Findings from the CBN’s latest Quarterly Statistical Bulletin indicate that banks’ claims on state and local governments fell from ₦2.68tn in June 2024 to ₦2.13tn in June 2025, representing a 20.4 per cent year-on-year decline in sub-national indebtedness to commercial and merchant banks.

Further analysis shows that banks’ exposure stood at ₦2.73tn in January 2024 but dropped to ₦2.44tn by January 2025, meaning about ₦292bn was cleared within that period. The outstanding balance rose slightly to ₦2.59tn in February 2025 and eased to ₦2.55tn in March before stabilising around ₦2.44tn–₦2.45tn in April and May.

A sharp adjustment occurred in June 2025, when exposure plunged to ₦2.13tn — the largest single-month reduction of the year. Month-on-month, this represented a ₦313bn drop from May’s ₦2.45tn, signalling an aggressive effort by sub-national governments to unwind bank obligations.

Analysts link the debt reduction to a combination of elevated interest rates and significantly higher FAAC allocations. Throughout 2024, the CBN’s Monetary Policy Committee (MPC) pursued aggressive tightening, raising the Monetary Policy Rate from 18.75 per cent at the start of the year to 27.50 per cent by November to curb inflation and stabilise the naira.

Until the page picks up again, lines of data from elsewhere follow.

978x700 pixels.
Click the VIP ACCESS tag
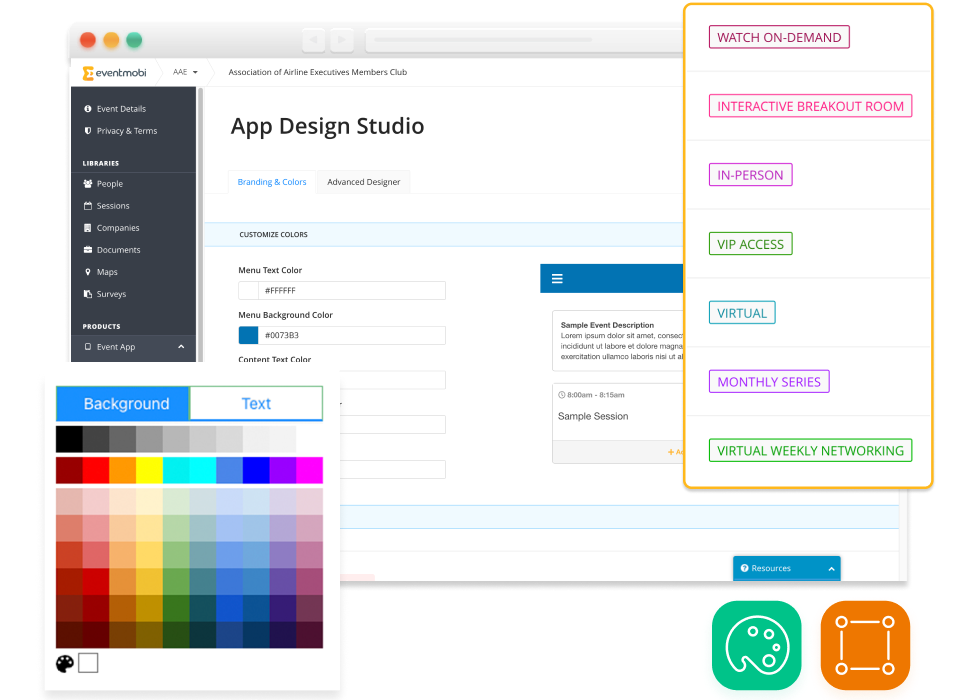750,244
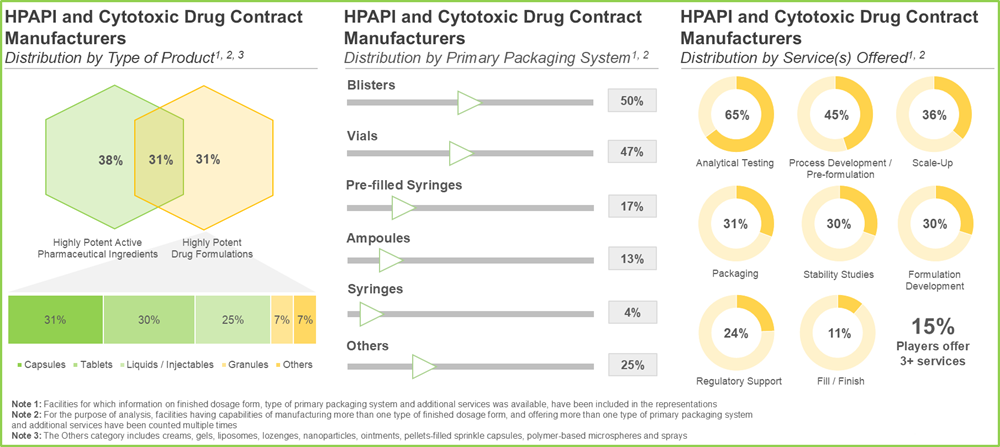The height and width of the screenshot is (447, 1000).
Task: Click the Liquids / Injectables 25% bar segment
Action: [232, 320]
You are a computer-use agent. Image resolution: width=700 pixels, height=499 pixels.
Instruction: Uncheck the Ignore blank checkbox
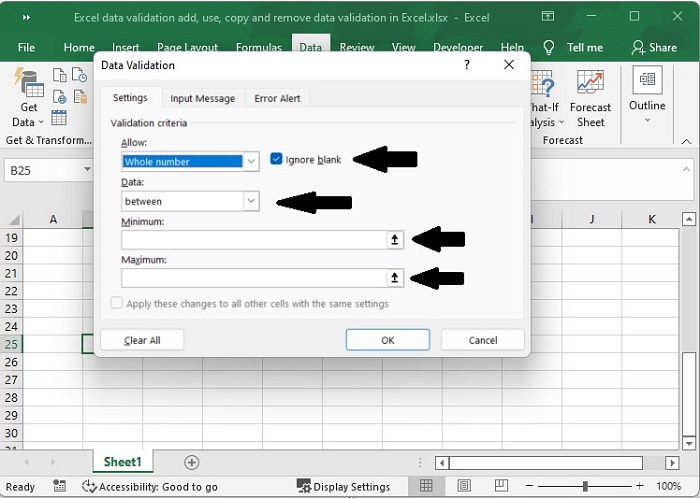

In 2025, the MPC largely held rates at 27.50 per cent before delivering its first rate cut in five years in September, trimming the benchmark to 27.00 per cent as inflationary pressures moderated. The rate was maintained in November, keeping borrowing costs high but slightly more accommodative.

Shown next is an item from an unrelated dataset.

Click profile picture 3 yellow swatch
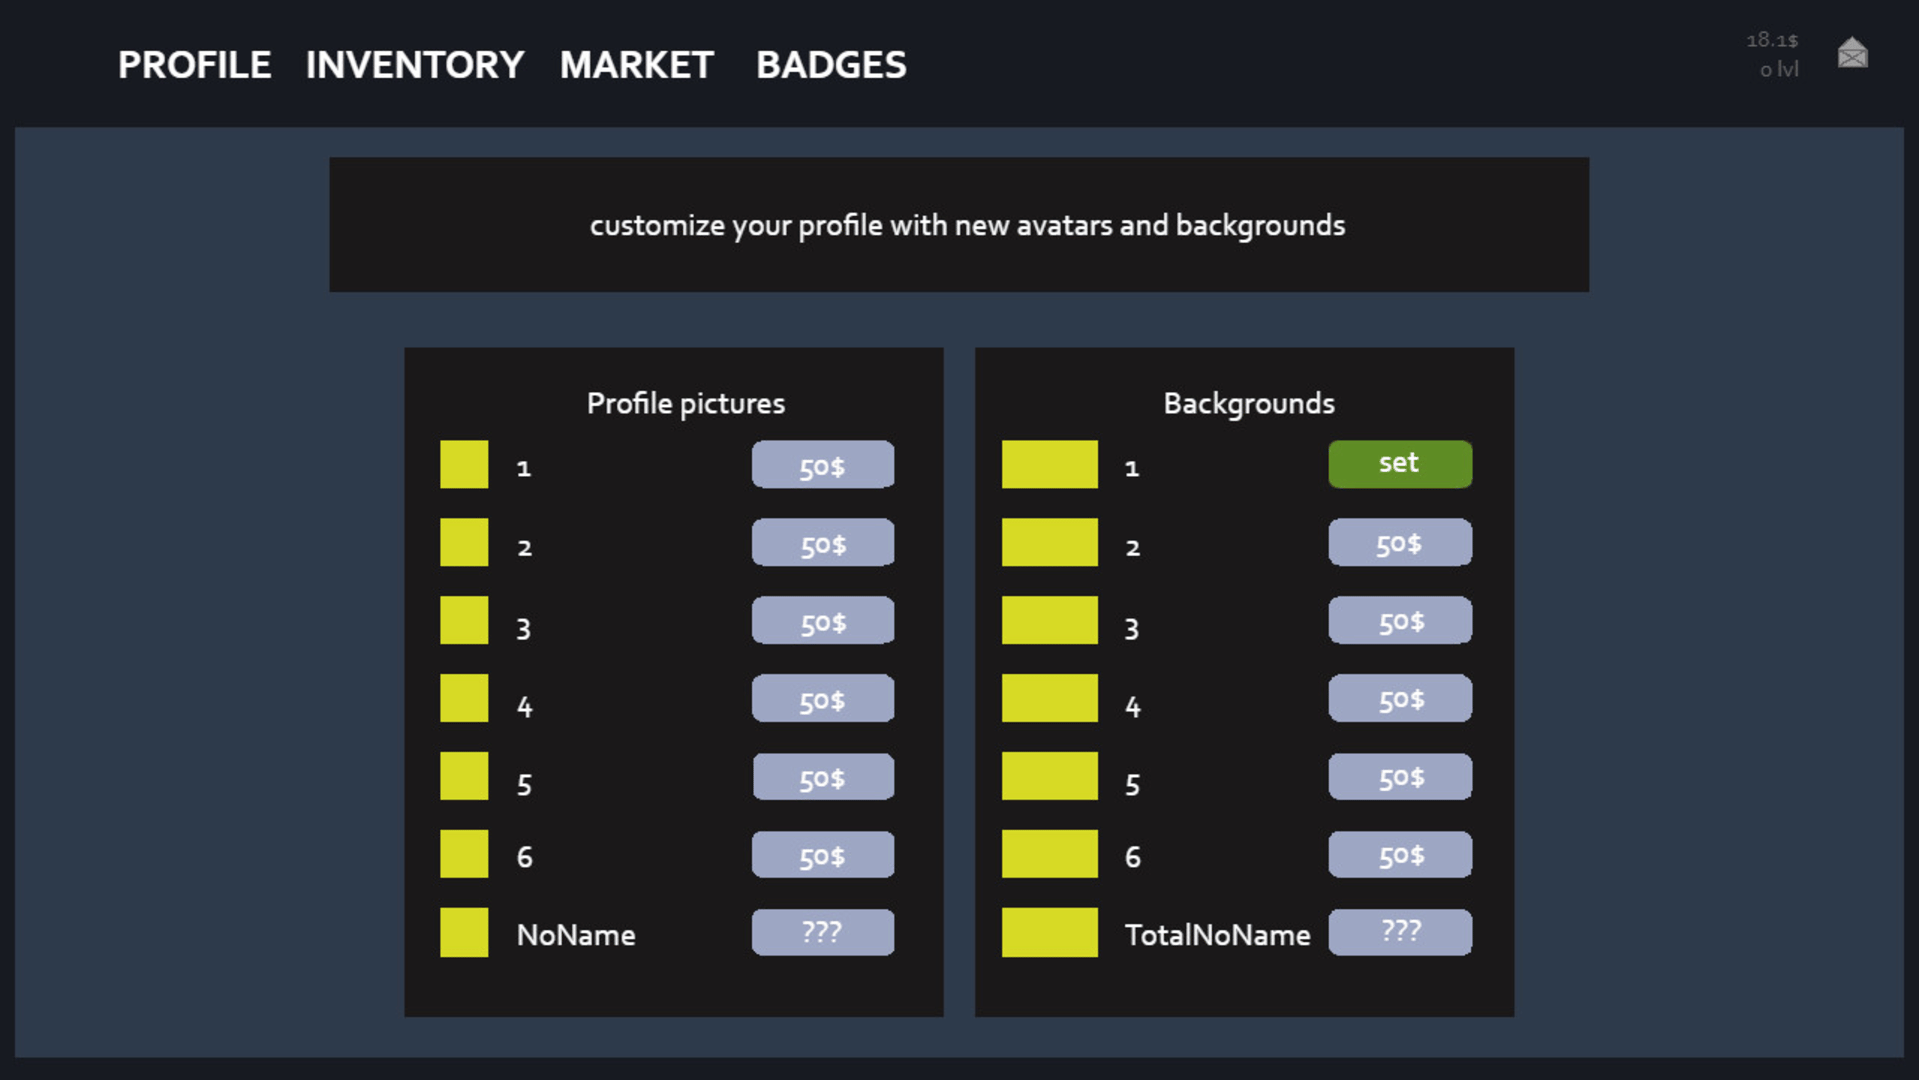Image resolution: width=1919 pixels, height=1080 pixels. pyautogui.click(x=464, y=620)
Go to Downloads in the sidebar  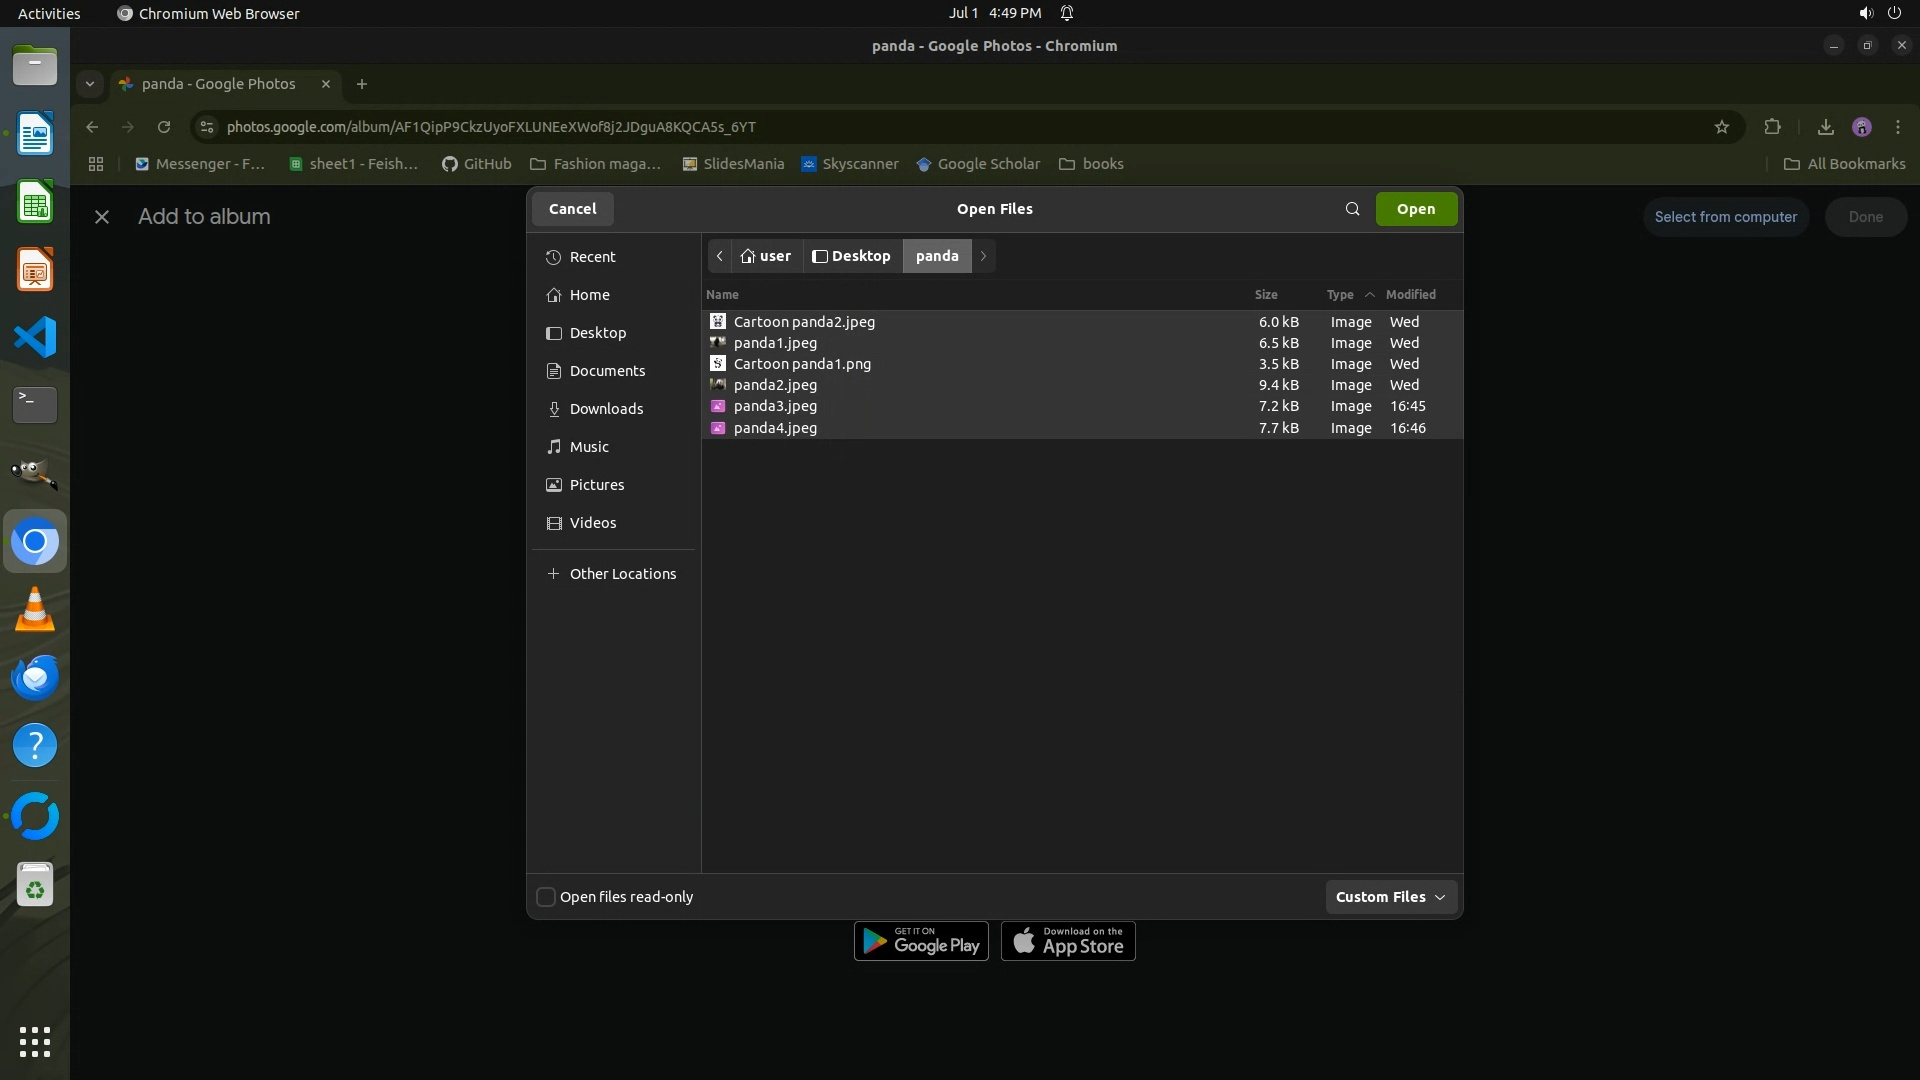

At the same time, FAAC inflows to states and local governments surged. Data from the Office of the Accountant-General of the Federation show that both tiers jointly received ₦12.67tn in 2025, up from ₦8.96tn in 2024 — a ₦3.71tn increase, or 41.4 per cent year-on-year. Excluding the 13 per cent derivation fund, the rise remains substantial.

When derivation is included, total receipts to states and councils rose from ₦10.31tn in 2024 to ₦14.28tn in 2025, translating to an additional ₦3.98tn, or 38.6 per cent. The derivation component alone increased from ₦1.35tn to ₦1.62tn.

State governments were the biggest beneficiaries in absolute terms, with allocations climbing from ₦5.19tn in 2024 to ₦7.31tn in 2025 — a ₦2.13tn or 41 per cent increase. Local government councils also saw allocations rise from ₦3.77tn to ₦5.35tn, up ₦1.58tn or 41.8 per cent.

Monthly figures underscore the shift. States received ₦396.69bn in January 2024, compared with ₦498.50bn in January 2025, with allocations peaking at ₦727.17bn in October 2025. Local governments recorded similar gains, rising from ₦288.93bn in January 2024 to ₦361.75bn in January 2025 and crossing the ₦500bn mark in the final quarter of 2025.

Overall, total FAAC allocations to all three tiers of government increased from ₦13.91tn in 2024 to ₦20.28tn in 2025, while total distributable revenue, including derivation, rose from ₦15.26tn to ₦21.89tn.

The Nigeria Extractive Industries Transparency Initiative (NEITI) has, however, cautioned that high debt burdens still pose fiscal risks for some states. In a recent statement, NEITI noted that several states with heavy debt obligations ranked low in FAAC allocations but high in debt deductions, raising concerns about debt sustainability and capacity to fund development projects.

Similarly, the Director-General of the Debt Management Office, Ms Patience Oniha, has urged state governments to reduce reliance on borrowing. Speaking at a World Bank–supported workshop in Lagos, she advocated stronger tax revenue mobilisation and greater use of Public-Private Partnerships to fund infrastructure.

“Borrowing should not be the major way to source funds,” Oniha said, adding that PPPs could ease fiscal pressure, accelerate project delivery and stimulate economic growth.